| Task brief |
The line containing "Open the cart icon" marks the end: quote every line from the start of the records below through it, word for word.

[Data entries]
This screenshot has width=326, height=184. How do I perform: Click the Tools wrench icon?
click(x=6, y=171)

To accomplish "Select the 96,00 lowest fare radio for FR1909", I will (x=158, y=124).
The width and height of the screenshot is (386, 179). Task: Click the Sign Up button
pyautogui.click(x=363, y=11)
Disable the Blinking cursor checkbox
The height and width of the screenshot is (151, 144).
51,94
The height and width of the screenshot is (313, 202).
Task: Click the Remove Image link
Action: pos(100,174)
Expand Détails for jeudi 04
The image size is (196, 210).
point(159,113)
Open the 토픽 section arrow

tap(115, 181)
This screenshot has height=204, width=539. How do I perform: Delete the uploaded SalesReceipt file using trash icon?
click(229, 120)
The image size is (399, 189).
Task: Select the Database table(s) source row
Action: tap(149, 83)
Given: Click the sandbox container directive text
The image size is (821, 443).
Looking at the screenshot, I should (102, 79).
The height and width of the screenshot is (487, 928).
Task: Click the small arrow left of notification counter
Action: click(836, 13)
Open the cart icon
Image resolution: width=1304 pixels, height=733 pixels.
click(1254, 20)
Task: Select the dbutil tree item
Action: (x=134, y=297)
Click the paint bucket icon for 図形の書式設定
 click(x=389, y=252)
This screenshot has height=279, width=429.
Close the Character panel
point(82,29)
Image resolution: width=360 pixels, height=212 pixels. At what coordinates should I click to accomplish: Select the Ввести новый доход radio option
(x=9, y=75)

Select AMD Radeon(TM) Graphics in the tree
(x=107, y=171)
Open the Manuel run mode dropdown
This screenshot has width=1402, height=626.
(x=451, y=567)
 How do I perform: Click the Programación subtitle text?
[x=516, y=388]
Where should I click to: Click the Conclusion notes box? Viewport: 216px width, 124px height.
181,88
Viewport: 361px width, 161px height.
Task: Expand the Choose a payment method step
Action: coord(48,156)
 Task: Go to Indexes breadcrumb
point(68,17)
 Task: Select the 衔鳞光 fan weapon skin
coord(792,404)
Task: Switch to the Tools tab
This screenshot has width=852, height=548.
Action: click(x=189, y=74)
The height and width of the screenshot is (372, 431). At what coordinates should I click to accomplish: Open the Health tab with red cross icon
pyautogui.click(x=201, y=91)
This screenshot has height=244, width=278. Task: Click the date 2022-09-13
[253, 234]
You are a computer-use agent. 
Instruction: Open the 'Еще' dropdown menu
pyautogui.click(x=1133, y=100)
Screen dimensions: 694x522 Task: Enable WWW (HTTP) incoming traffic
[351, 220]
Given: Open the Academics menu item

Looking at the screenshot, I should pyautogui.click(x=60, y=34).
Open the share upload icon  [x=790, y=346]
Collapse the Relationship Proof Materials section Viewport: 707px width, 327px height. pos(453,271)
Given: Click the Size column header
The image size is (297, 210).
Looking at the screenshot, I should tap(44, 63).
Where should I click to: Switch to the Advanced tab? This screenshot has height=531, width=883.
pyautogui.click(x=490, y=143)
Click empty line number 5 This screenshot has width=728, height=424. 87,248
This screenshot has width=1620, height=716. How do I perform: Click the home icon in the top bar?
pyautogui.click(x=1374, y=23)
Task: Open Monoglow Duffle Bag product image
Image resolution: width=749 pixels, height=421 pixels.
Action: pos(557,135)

| Your solution |
This screenshot has width=326, height=184. How do I perform: Click the Tools wrench icon?
click(x=6, y=171)

To accomplish "Select the 96,00 lowest fare radio for FR1909", I will (x=158, y=124).
The width and height of the screenshot is (386, 179). Task: Click the Sign Up button
pyautogui.click(x=363, y=11)
Disable the Blinking cursor checkbox
The height and width of the screenshot is (151, 144).
51,94
The height and width of the screenshot is (313, 202).
Task: Click the Remove Image link
Action: pos(100,174)
Expand Détails for jeudi 04
The image size is (196, 210).
point(159,113)
Open the 토픽 section arrow

tap(115, 181)
This screenshot has height=204, width=539. How do I perform: Delete the uploaded SalesReceipt file using trash icon?
click(229, 120)
The image size is (399, 189).
Task: Select the Database table(s) source row
Action: tap(149, 83)
Given: Click the sandbox container directive text
The image size is (821, 443).
Looking at the screenshot, I should (102, 79).
The height and width of the screenshot is (487, 928).
Task: Click the small arrow left of notification counter
Action: click(836, 13)
Open the cart icon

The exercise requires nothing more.